§ Supplied text
....

Unassociated Document
SECURITIES AND EXCHANGE COMMISSION
Washington, D.C. 20549
___________________________
 
FORM 8-K/A

CURRENT REPORT

Pursuant to Section 13 or 15(d) of the
Securities Exchange Act of 1934
 
 July 6, 2011
Date of Report (Date of earliest event reported)
 
Organic Sales and Marketing, Inc.
 (Exact name of registrant as specified in its charter)


Delaware
0-3338
33-1069593
(State or other jurisdiction
of incorporation)
(Commission File Number)
(IRS Employer
Identification Number)
 
114 Broadway, Raynham, MA 02767
 (Address of principal executive offices)
 
508-823-1117
 (Registrant's telephone number, including area code)


(Former name or former address, if changed since last report)

Check the appropriate box below if the Form 8-K/A filing is intended to simultaneously satisfy the filing obligation of the registrant under any of the following provisions:

o
Written communications pursuant to Rule 425 under the Securities Act (17 CFR 230.425)
o
Soliciting material pursuant to Rule 14a-12 under the Exchange Act (17 CFR 240.14a-12)
o
Pre-commencement communications pursuant to Rule 14d-2(b) under the Exchange Act (17 CFR 240.14d-2(b))
o
Pre-commencement communications pursuant to Rule 13e-4(c) under the Exchange Act (17 CFR 240.13e-4(c))
 
 
 

 

This amendment is prompted by a series of questions raised by the SEC in response to Registrant’s Form 8-K filed on May 4, 2011 to disclose the circumstances of our change in independent auditors.
  
Item 4.01  Changes in Registrant’s Certifying Accountant
  
As required by Item 304(a)(1)(i) of regulation S-K, Registrant is providing the following explanation of the  timing and circumstances surrounding the change in auditors.  In response to whether Registrant’s former auditor resigned, declined to stand for re-election, or was dismissed;   It is stated in Registrants 8-K filing, paragraph 1, dated May 3, 2011 and further stated in a letter to Commission dated May 3, 2011, that on December 29, 2010 Registrant was informed by its independent Auditor, Chisholm, Bierwolf, Nilson & Morrill, LLC (CBNM) that some of its existing partners would no longer be able to service SEC reporting companies.  CBNM subsequently had its license revoked by Public Company Accounting Oversight Board (PCAOB) on April 8, 2011. The revocation inspection of the Auditor’s firm, and subsequent investigation, were due to audit deficiencies for audits performed in 2006, and prior to Douglas Morrill joining the Auditor’s firm. Since Douglas Morrill is unaffected and not subject to the sanctions imposed by the PCAOB, the Registrant retained the interim services of Douglas Morrill to audit fiscal 2010.  CBNM has not audited any year required to be included in SEC filings since the fiscal year ending September 30, 2009, which plainly preceded PCAOB revocation.  The Registrant stated in paragraph 5, of the aforementioned 8-K filing that as of May 3, 2011, it has engaged the services of Stowe & Degon LLC, 95A Turnpike Road, Westborough, MA, to act as the Registrant’s independent auditor to perform the audit for fiscal year 9/30/2011.

....

§ Instruction 1
In the auditor-change filing, on what date did the Public Company Accounting Oversight Board revoke the license of Chisholm, Bierwolf, Nilson & Morrill, LLC?
§ Instruction 2
Resume the auditor-change filing after its final sentence, and keep the same formal style.

§ Stored data
....

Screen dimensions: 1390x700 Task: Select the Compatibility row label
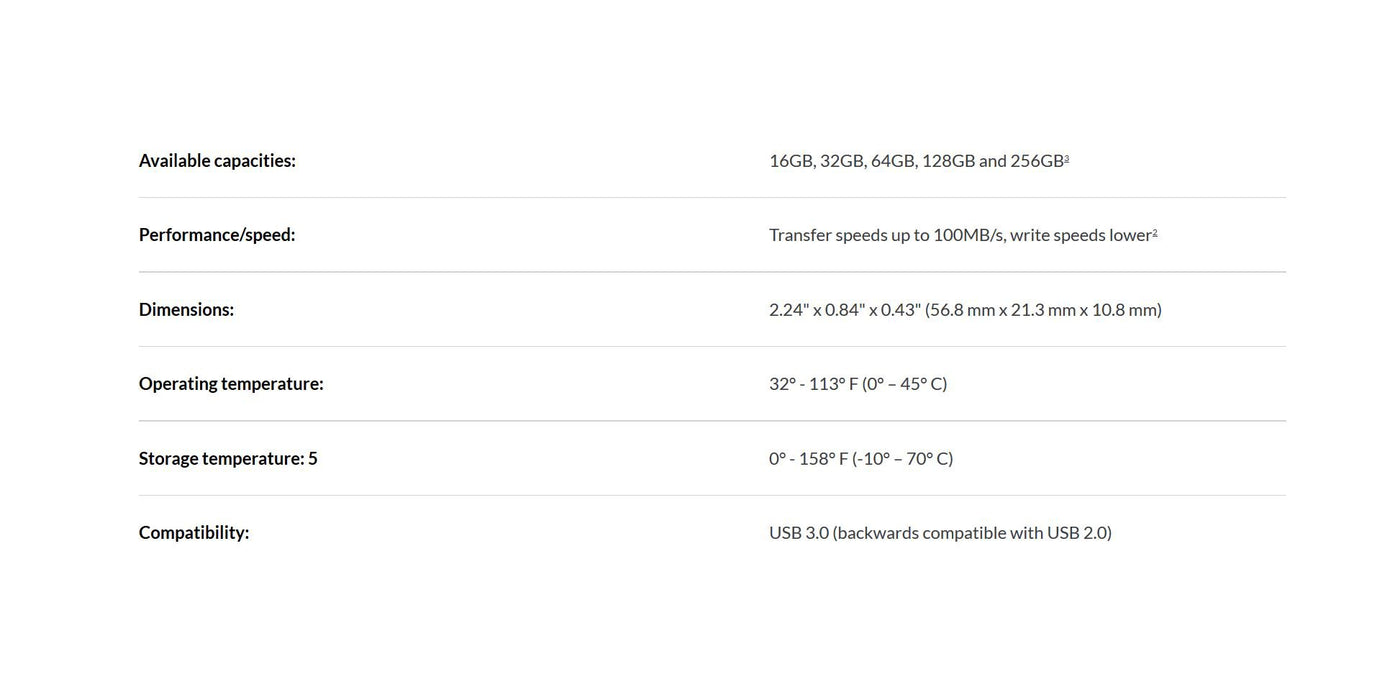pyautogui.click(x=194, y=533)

....

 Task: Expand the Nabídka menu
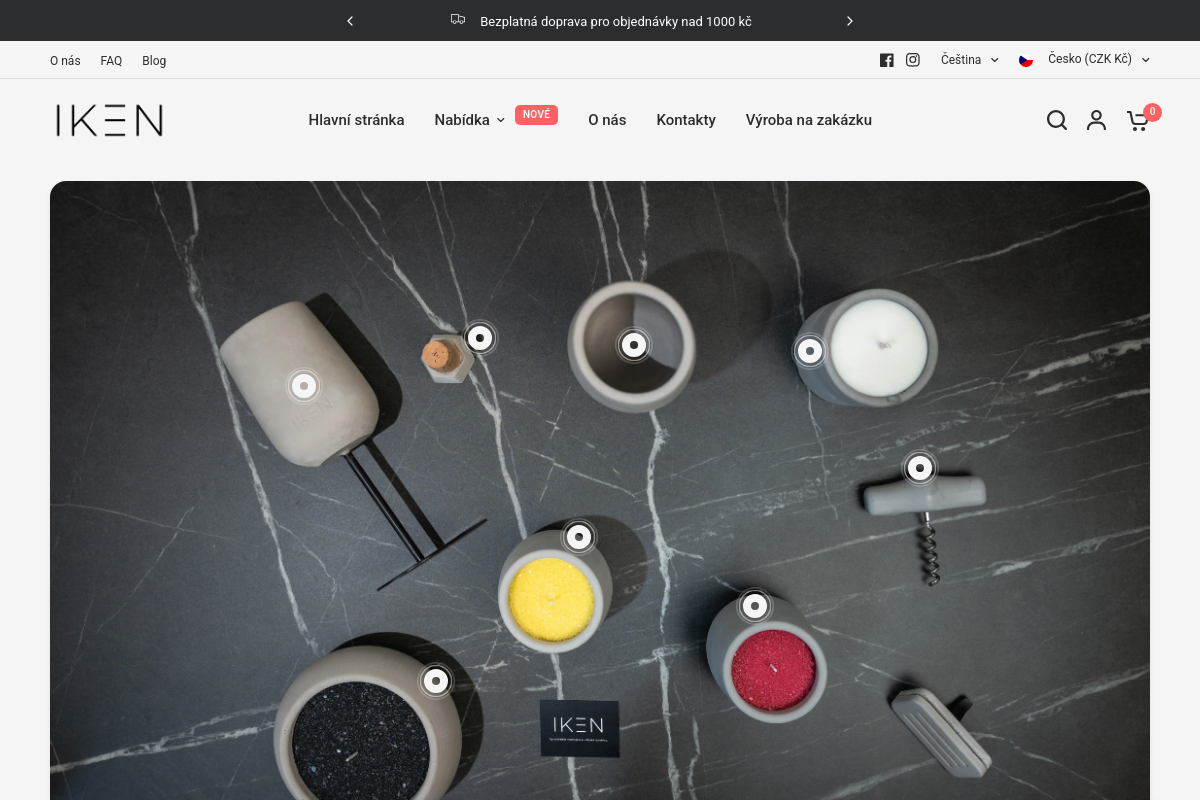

....

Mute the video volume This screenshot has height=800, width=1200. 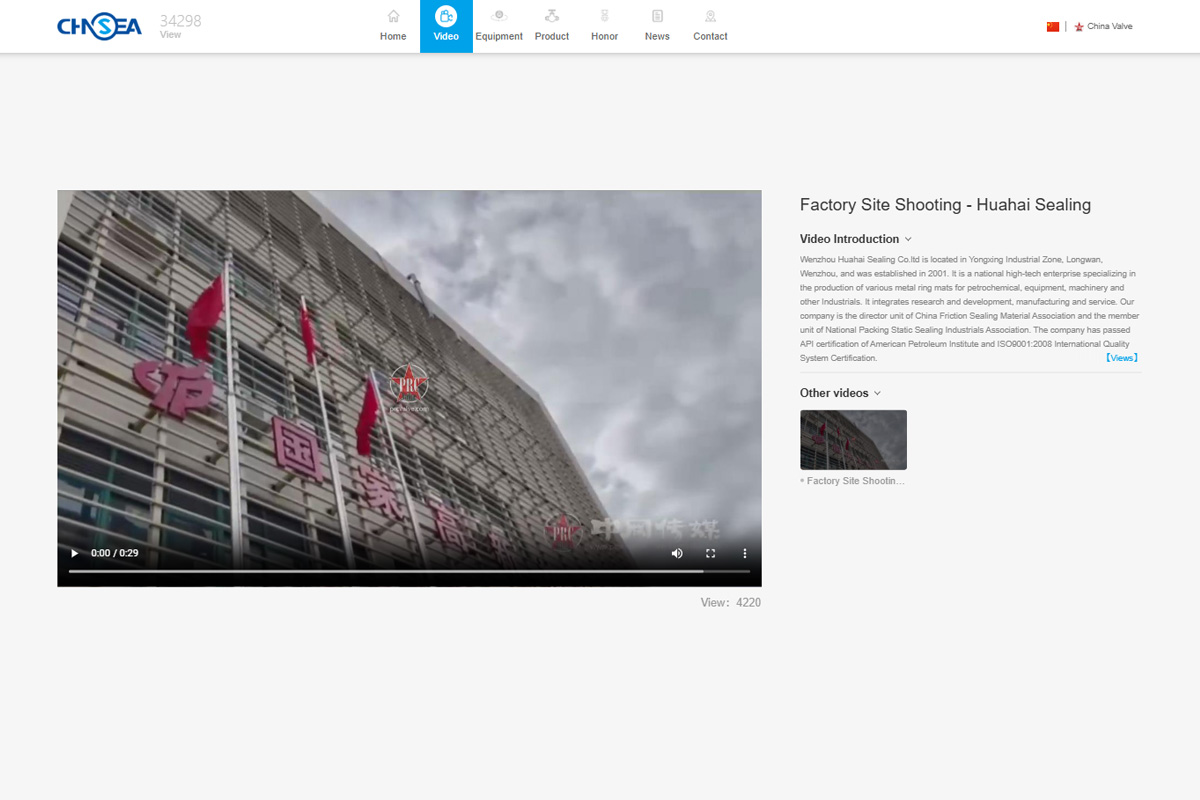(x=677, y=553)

....

§ Reply 1
April 8, 2011.

§ Reply 2
In response to whether the former independent auditor’s report on Registrant’s financial statements for either of the past two years contained an adverse opinion, a disclaimer of opinion or was qualified or modified as to uncertainty, audit scope or accounting principles, there were no adverse opinions as defined by Item 304(a)(1)(ii) of Regulation S-K.  Douglas Morrill did state that the Company will continue as a going concern on 2/14/2011 in Registrant’s 10K filing, Report of Independent Registered Public Accounting Firm, section F-3, Vintage Filings Pg: 42, paragraph 4.  As stated above, the last year audited by the former independent auditor was fiscal 2009.

In response to whether during the Registrant’s two most recent fiscal years and any subsequent interim period before its former auditor resigned, declined to stand for re-election, or was dismissed, Registrant had no disagreements with such former auditor on any matter of accounting principle or practice, financial statement disclosure, or auditing scope or procedure as described in Item 304(a)(1)(iv) of Regulation S-K.

SIGNATURES
 
Pursuant to the requirements of the Securities Exchange Act of 1934, the registrant has duly caused this report to be signed on its behalf by the undersigned hereunto duly authorized.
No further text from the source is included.